03/09/2012 07:15 am ET Updated May 09, 2012

Rendezvous With My Conscience In Peru

When your mother asks you to accompany her on a ten-day trip to Peru, there are two natural reactions. The first is: "Wow what a swinging time I'll have going to the Amazon and seeing Machu Picchu as I embrace all the danger, blow darts, malaria and spectacle." The second: "Christ, I'm going to be with my mother for ten days."

You see, from the ages of around five to ten, family trips to places like Disneyworld are magnificent because you haven't discovered friends yet. Not friends like the kids you play kickball with at recess, or fling off monkey bars at Jewish day school. Family takes precedence during these years, because little tykes know no better. And seeing as, my clan is spread out around the world from South Africa to kingdom come, when it came to family excursions, it was my mother and I huffing it alone.

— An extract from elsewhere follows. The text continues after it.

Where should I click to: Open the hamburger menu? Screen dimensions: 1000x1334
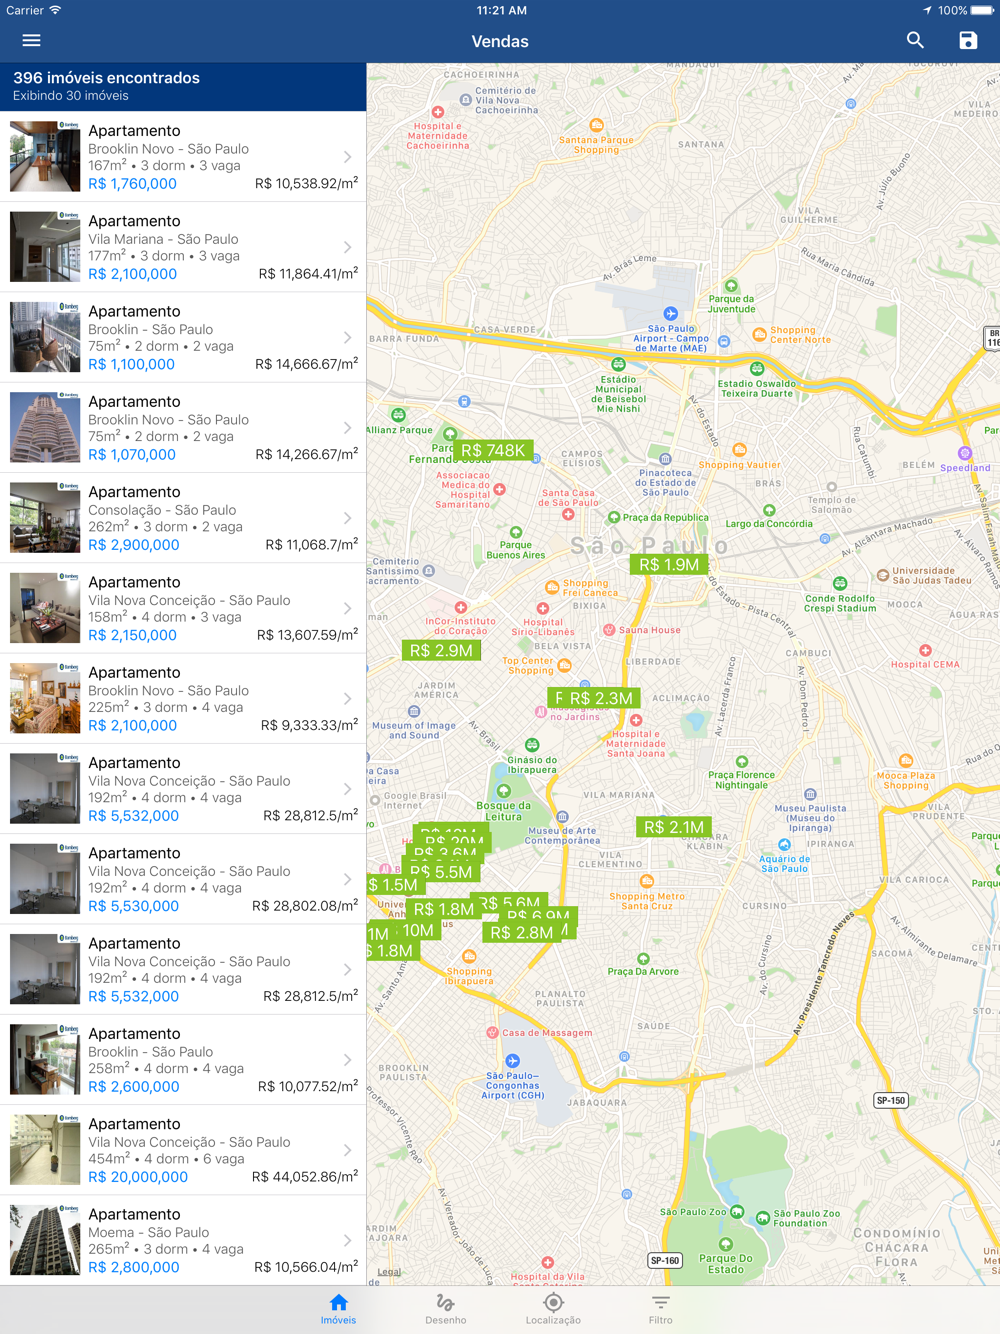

At this age, I think I've come to understand how family relationships work, especially in the context of college. By seeing family less, conflicts are simply reduced. This correlation would be undermined the moment I agreed to travel mono-e-mono with old mommy dearest. So what's a fella going to do? Abandon the opportunity of a lifetime to experience a country akin, in my mind at the time, to a place in The Temple of Doom, just to avoid having to do so with my closest family member.

As immature as it seems, this thought did run through my head at points. Vacations are now predicated on the notion that there will be friends around and with friends comes drinking, mischief, and mishaps. Thinking about being in a foreign country without the opportunity to express myself in the same barbaric manner as I do in my own, sounded like a travesty.

So it was with a degree of trepidation that I decided to whisk myself away to the land of the Incas, where the only certain thing that awaited me was long-overdue heat. Throughout encounters with alpacas, hikes up the Andes, and smoke-ridden 85 mph car rides through the streets of Lima, avoiding deadly crashes at every turn, there were days that tried my patience.

Of all the moments that blurred together from that beautiful whirlwind of a trip, I remember the sounds of jaguars howling in the Amazonian jungle, biting into a hunk of rotisserie guinea pig and racing to the peak of a mountain next to Machu Picchu. But maybe the moments that have lingered longer were those when I forgot I was traveling with my mother, and saw a friend sitting beside me on plane rides throughout the country.

Sometimes it takes a foreign country to see the forest for the trees. As I get older and more cynical, I am still surprised at how some human interactions make me a better man.